Please print every line of the material below exactly.
# # # # #
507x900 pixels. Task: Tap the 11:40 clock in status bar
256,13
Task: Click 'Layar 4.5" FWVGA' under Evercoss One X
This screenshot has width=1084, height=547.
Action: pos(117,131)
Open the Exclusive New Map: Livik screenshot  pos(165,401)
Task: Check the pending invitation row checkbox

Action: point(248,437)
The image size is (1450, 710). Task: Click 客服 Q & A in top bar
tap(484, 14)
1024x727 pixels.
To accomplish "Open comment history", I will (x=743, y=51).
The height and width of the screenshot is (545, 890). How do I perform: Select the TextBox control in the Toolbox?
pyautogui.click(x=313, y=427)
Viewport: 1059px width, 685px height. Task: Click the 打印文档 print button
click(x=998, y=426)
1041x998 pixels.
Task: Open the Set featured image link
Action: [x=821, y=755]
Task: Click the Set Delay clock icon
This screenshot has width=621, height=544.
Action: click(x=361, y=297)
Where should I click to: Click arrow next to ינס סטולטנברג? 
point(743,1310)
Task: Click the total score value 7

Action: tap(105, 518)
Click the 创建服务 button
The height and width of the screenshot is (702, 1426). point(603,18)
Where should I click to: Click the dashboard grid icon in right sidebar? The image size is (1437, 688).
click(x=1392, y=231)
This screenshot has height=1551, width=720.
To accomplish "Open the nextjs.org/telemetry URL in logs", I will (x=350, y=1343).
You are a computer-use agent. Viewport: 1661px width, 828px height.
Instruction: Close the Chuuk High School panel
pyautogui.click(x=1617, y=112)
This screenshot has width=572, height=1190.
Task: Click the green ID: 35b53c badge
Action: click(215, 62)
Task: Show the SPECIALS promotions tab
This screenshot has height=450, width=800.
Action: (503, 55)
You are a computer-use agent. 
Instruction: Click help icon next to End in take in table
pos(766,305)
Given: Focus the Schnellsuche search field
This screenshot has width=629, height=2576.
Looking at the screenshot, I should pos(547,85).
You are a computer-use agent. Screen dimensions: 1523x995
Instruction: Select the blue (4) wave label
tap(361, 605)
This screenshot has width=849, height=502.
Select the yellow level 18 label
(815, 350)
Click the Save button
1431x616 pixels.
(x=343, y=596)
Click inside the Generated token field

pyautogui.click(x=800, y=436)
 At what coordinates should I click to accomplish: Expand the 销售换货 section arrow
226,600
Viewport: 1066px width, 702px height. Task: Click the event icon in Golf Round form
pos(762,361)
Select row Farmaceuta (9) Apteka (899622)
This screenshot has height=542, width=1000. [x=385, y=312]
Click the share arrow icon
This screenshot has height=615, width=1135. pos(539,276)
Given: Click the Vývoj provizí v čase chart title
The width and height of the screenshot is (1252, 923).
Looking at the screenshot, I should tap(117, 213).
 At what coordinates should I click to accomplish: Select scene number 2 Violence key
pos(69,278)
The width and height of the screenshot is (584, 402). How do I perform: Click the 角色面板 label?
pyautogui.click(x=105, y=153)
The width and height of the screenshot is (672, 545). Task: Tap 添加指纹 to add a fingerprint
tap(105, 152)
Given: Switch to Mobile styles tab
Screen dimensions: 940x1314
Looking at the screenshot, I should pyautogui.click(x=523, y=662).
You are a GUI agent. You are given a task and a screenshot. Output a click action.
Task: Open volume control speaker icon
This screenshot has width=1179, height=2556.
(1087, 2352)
# # # # #
* [EXERCISE ANSWER]
507x900 pixels. Task: Tap the 11:40 clock in status bar
256,13
Task: Click 'Layar 4.5" FWVGA' under Evercoss One X
This screenshot has width=1084, height=547.
Action: pos(117,131)
Open the Exclusive New Map: Livik screenshot  pos(165,401)
Task: Check the pending invitation row checkbox

Action: point(248,437)
The image size is (1450, 710). Task: Click 客服 Q & A in top bar
tap(484, 14)
1024x727 pixels.
To accomplish "Open comment history", I will (x=743, y=51).
The height and width of the screenshot is (545, 890). How do I perform: Select the TextBox control in the Toolbox?
pyautogui.click(x=313, y=427)
Viewport: 1059px width, 685px height. Task: Click the 打印文档 print button
click(x=998, y=426)
1041x998 pixels.
Task: Open the Set featured image link
Action: [x=821, y=755]
Task: Click the Set Delay clock icon
This screenshot has width=621, height=544.
Action: click(x=361, y=297)
Where should I click to: Click arrow next to ינס סטולטנברג? 
point(743,1310)
Task: Click the total score value 7

Action: tap(105, 518)
Click the 创建服务 button
The height and width of the screenshot is (702, 1426). point(603,18)
Where should I click to: Click the dashboard grid icon in right sidebar? The image size is (1437, 688).
click(x=1392, y=231)
This screenshot has height=1551, width=720.
To accomplish "Open the nextjs.org/telemetry URL in logs", I will (x=350, y=1343).
You are a computer-use agent. Viewport: 1661px width, 828px height.
Instruction: Close the Chuuk High School panel
pyautogui.click(x=1617, y=112)
This screenshot has width=572, height=1190.
Task: Click the green ID: 35b53c badge
Action: click(215, 62)
Task: Show the SPECIALS promotions tab
This screenshot has height=450, width=800.
Action: (503, 55)
You are a computer-use agent. 
Instruction: Click help icon next to End in take in table
pos(766,305)
Given: Focus the Schnellsuche search field
This screenshot has width=629, height=2576.
Looking at the screenshot, I should pos(547,85).
You are a computer-use agent. Screen dimensions: 1523x995
Instruction: Select the blue (4) wave label
tap(361, 605)
This screenshot has width=849, height=502.
Select the yellow level 18 label
(815, 350)
Click the Save button
1431x616 pixels.
(x=343, y=596)
Click inside the Generated token field

pyautogui.click(x=800, y=436)
 At what coordinates should I click to accomplish: Expand the 销售换货 section arrow
226,600
Viewport: 1066px width, 702px height. Task: Click the event icon in Golf Round form
pos(762,361)
Select row Farmaceuta (9) Apteka (899622)
This screenshot has height=542, width=1000. [x=385, y=312]
Click the share arrow icon
This screenshot has height=615, width=1135. pos(539,276)
Given: Click the Vývoj provizí v čase chart title
The width and height of the screenshot is (1252, 923).
Looking at the screenshot, I should tap(117, 213).
 At what coordinates should I click to accomplish: Select scene number 2 Violence key
pos(69,278)
The width and height of the screenshot is (584, 402). How do I perform: Click the 角色面板 label?
pyautogui.click(x=105, y=153)
The width and height of the screenshot is (672, 545). Task: Tap 添加指纹 to add a fingerprint
tap(105, 152)
Given: Switch to Mobile styles tab
Screen dimensions: 940x1314
Looking at the screenshot, I should pyautogui.click(x=523, y=662).
You are a GUI agent. You are given a task and a screenshot. Output a click action.
Task: Open volume control speaker icon
This screenshot has width=1179, height=2556.
(1087, 2352)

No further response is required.